The Sexual Function Health Council of the American Foundation for Urologic Disease convened a consensus panel to establish a classification system for the diagnosis of these disorders. The work of this panel led to the inclusion of these disorders in International Consensus Development2 and Diagnostic and Statistical Manual of Mental Disorders (fourth edition)3 classifications. Female sexual dysfunction is divided into 4 classifications: sexual desire disorder, sexual arousal disorder, orgasmic disorder, and sexual pain disorder.
Sexual desire disorder is the persistent or recurrent deficiency or absence of sexual fantasies, thoughts, and/or desire for sexual activity, which causes personal distress.2 It is the most common form of dysfunction. Desire disorders may result from psychological factors?including relationship issues and a stressful career or life?or physical factors?including poor health or medical disorders, depression, adverse medication effects, or alcohol and illicit drug abuse.
Sexual arousal disorder is the persistent or recurrent inability to attain or maintain sufficient sexual excitement, which causes personal distress.2 It may be a lack of excitement or decreased genital lubrication due to physiologic or psychological factors. The most common physiologic cause is hypo-estrogenism.
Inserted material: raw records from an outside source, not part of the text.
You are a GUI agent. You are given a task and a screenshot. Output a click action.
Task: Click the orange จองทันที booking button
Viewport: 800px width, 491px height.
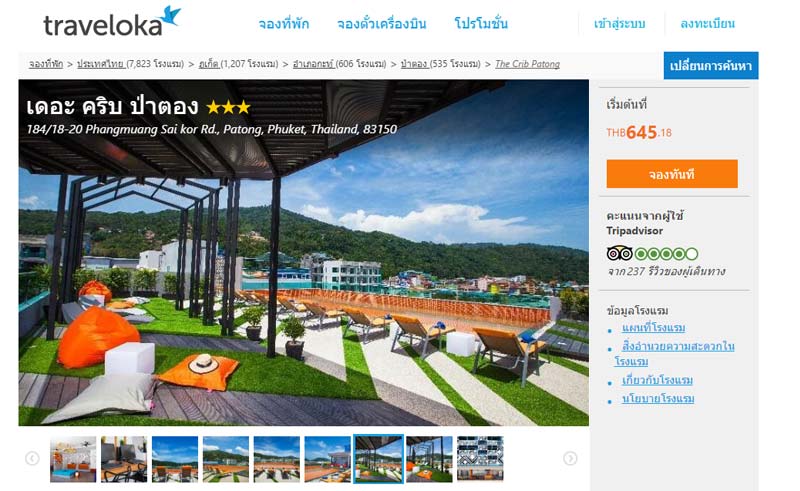(x=671, y=174)
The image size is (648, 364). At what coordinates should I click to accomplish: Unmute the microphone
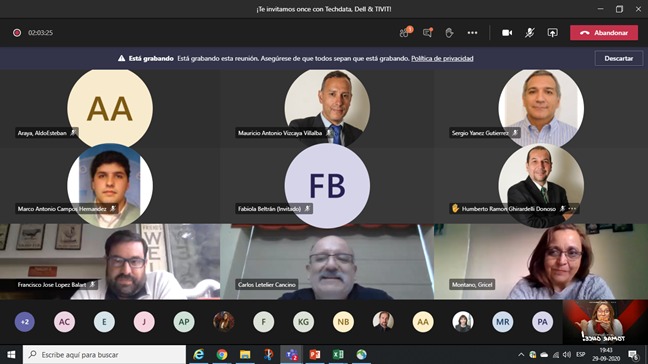click(x=529, y=33)
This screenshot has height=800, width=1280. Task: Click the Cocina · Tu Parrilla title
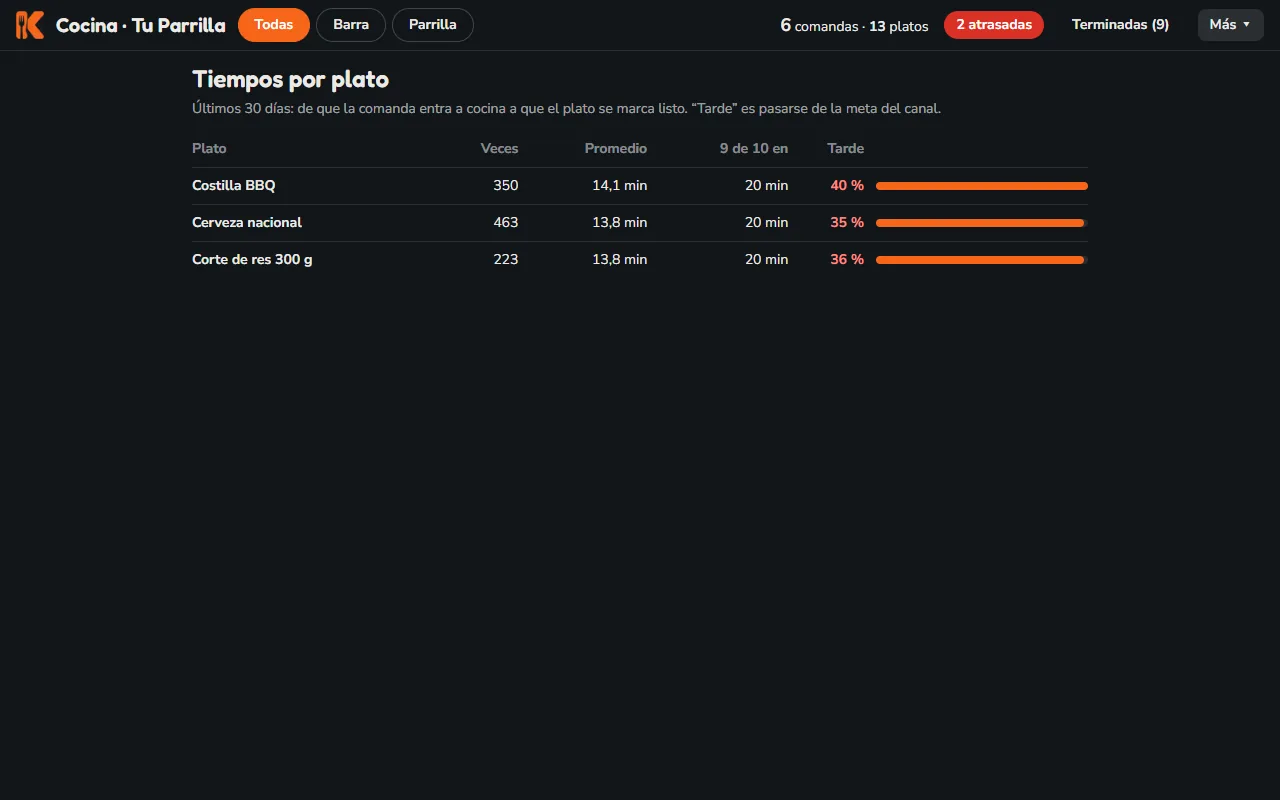(x=141, y=25)
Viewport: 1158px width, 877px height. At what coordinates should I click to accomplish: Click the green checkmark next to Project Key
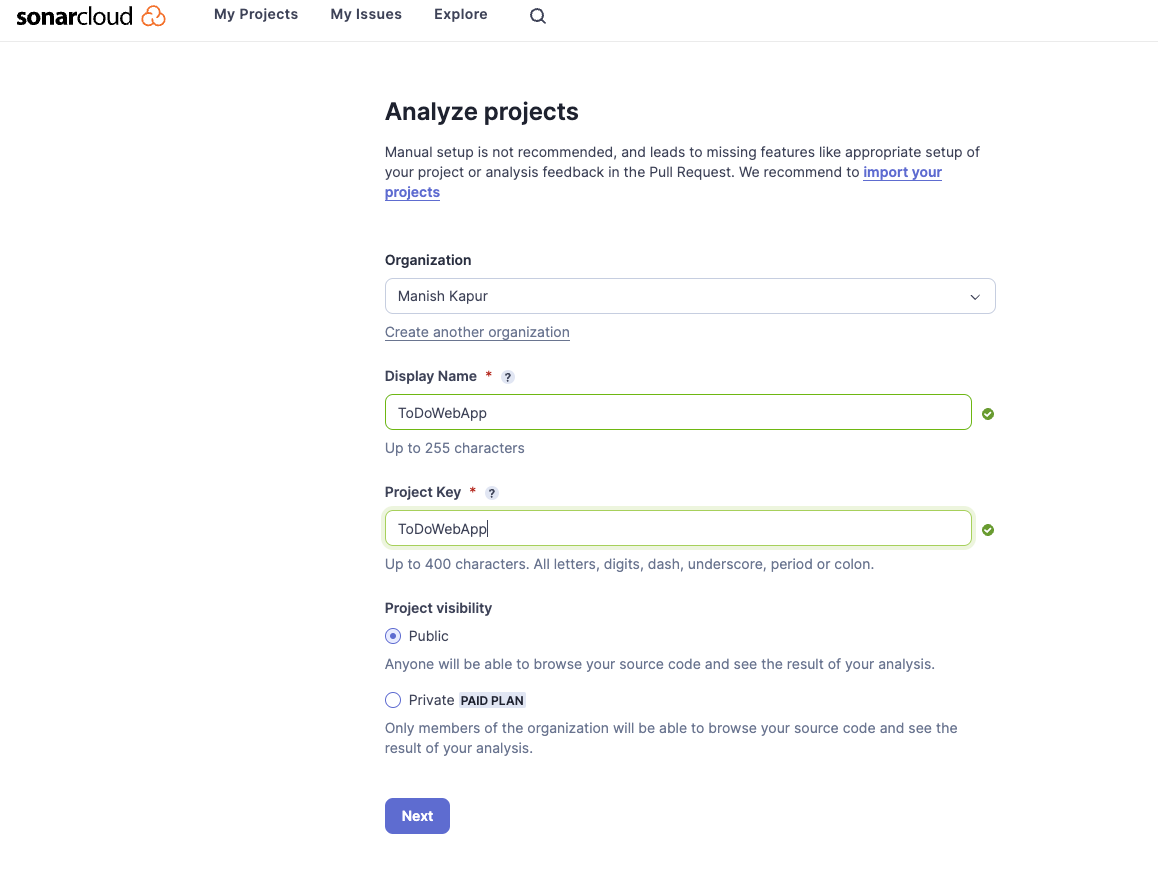[988, 530]
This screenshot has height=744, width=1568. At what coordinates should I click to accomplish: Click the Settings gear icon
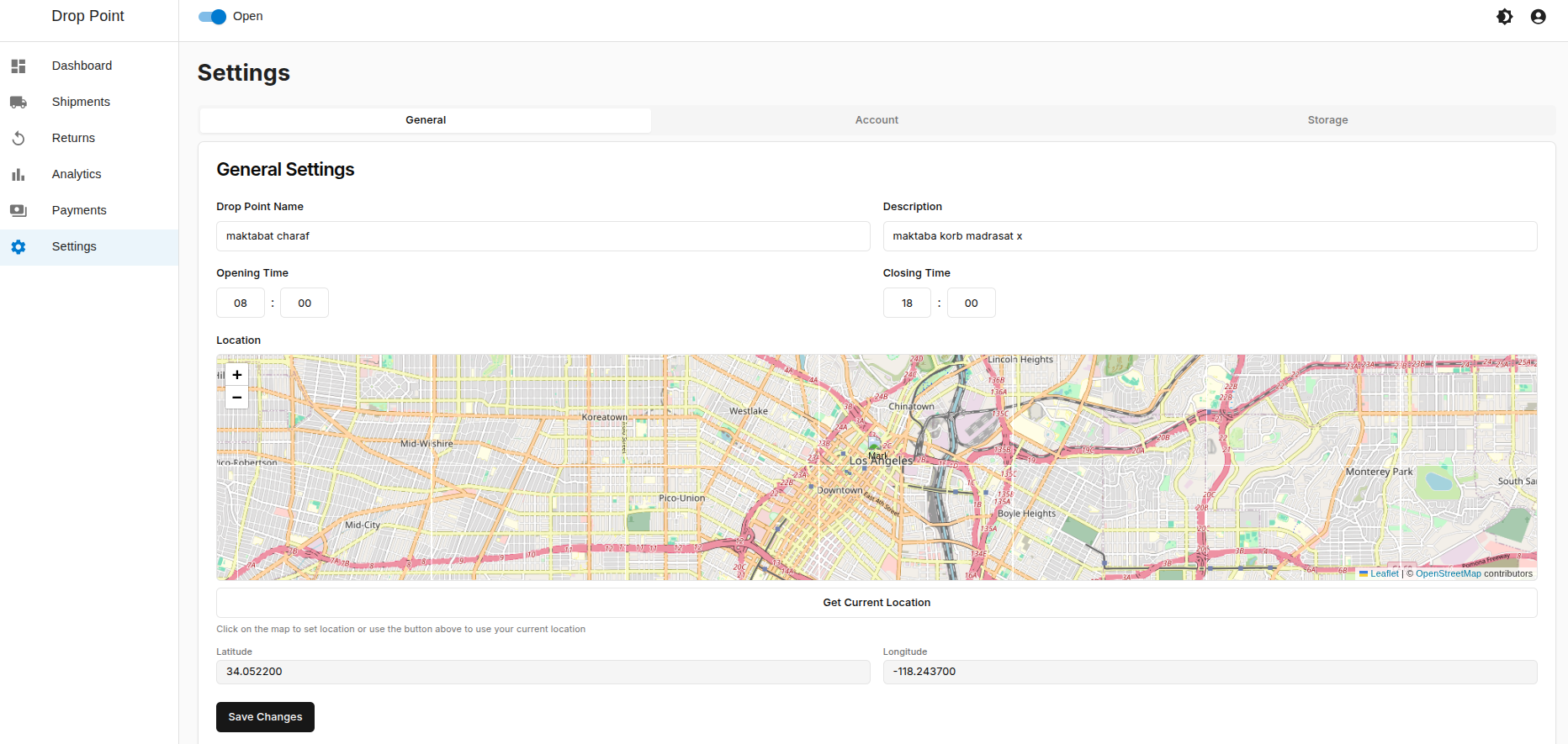pos(19,246)
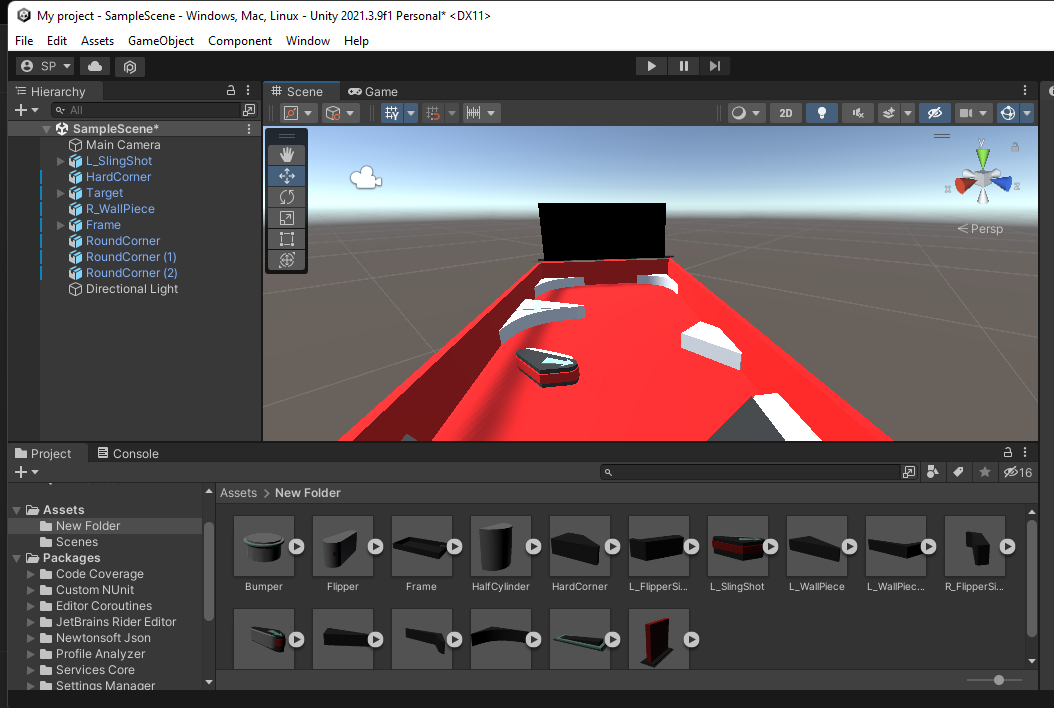Select the Rect tool in Scene toolbar
Screen dimensions: 1054x708
[287, 239]
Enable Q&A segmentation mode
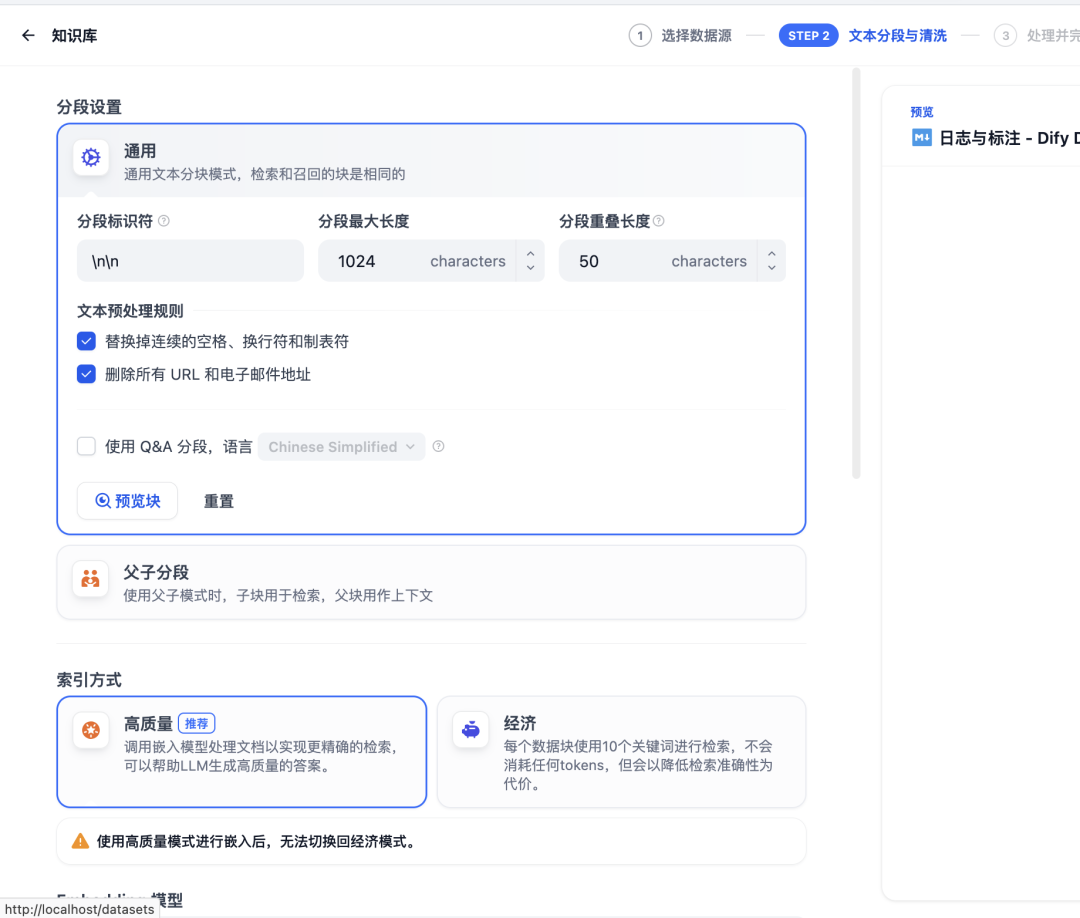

Orgasmic disorder is the persistent or recurrent difficulty, delay in, or absence of attaining orgasm after sufficient sexual stimulation and arousal, which causes personal distress.4 Fifty percent of women report intermittent or situational difficulty achieving orgasm, whereas 10% of women report never experiencing orgasm.4 Unfortunately, it is difficult to differentiate women with true orgasmic disorder from those who cannot achieve orgasm due to lack of adequate stimulation. Primary anorgasmia is the lack of ever having achieved orgasm due to medical factors, emotional trauma, or sexual abuse. Secondary anorgasmia usually is due to surgery, trauma, hormone imbalance, or medications.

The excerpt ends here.